§ **Task description**:
Among the entries, find the lines with the string "click" and copy them.

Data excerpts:
- Opening Delimiter -
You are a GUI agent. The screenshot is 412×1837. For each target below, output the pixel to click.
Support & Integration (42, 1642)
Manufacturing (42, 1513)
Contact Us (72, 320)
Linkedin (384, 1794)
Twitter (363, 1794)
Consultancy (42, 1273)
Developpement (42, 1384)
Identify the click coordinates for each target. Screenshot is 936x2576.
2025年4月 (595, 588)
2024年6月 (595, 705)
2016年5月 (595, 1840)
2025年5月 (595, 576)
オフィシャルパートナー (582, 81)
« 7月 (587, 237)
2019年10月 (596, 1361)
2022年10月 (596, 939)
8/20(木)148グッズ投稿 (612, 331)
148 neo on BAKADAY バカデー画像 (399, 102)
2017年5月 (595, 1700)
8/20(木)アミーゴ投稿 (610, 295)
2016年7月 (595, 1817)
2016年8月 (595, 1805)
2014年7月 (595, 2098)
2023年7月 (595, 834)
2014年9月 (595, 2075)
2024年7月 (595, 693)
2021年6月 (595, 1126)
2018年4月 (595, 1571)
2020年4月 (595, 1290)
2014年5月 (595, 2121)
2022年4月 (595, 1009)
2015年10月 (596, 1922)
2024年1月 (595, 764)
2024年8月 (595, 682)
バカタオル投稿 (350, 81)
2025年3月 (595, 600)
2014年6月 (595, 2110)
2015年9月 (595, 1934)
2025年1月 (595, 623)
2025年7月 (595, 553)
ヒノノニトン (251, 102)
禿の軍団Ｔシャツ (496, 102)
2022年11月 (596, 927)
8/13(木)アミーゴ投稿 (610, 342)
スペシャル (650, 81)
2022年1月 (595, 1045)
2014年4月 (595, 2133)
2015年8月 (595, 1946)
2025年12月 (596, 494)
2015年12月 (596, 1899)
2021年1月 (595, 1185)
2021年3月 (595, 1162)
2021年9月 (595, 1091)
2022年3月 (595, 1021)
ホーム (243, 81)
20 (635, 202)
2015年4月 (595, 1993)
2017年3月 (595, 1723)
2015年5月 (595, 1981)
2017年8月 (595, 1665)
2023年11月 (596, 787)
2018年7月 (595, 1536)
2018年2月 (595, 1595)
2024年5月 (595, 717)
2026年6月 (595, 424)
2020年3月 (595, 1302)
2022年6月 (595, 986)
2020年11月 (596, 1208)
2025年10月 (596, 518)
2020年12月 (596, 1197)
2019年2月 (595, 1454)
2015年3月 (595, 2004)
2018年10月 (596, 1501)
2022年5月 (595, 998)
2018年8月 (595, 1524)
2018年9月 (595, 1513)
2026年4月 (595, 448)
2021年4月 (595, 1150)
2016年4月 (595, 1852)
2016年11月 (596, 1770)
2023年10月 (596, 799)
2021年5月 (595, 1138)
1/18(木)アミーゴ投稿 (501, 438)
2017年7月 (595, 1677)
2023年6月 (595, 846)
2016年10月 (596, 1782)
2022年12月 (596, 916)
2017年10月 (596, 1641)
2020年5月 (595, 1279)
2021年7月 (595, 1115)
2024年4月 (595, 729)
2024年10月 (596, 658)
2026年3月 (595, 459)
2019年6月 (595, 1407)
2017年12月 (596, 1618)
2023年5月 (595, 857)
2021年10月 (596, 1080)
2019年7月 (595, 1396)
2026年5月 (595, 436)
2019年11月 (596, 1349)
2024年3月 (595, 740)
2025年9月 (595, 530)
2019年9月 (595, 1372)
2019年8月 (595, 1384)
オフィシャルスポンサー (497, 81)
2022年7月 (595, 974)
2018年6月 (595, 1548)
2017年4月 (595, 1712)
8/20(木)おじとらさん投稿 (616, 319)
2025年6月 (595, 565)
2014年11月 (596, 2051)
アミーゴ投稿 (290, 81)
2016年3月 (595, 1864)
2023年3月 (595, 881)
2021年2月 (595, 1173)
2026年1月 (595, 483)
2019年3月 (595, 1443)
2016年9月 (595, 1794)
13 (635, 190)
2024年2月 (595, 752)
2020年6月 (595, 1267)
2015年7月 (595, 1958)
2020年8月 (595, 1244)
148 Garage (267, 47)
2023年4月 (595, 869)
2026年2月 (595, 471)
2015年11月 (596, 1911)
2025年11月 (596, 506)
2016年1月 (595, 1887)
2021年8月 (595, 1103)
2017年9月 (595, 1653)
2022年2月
- Closing Delimiter -
§ **Written reply**:
You are a GUI agent. The screenshot is 412×1837. For each target below, output the pixel to click.
Identify the click coordinates for each target. Screenshot is 936x2576.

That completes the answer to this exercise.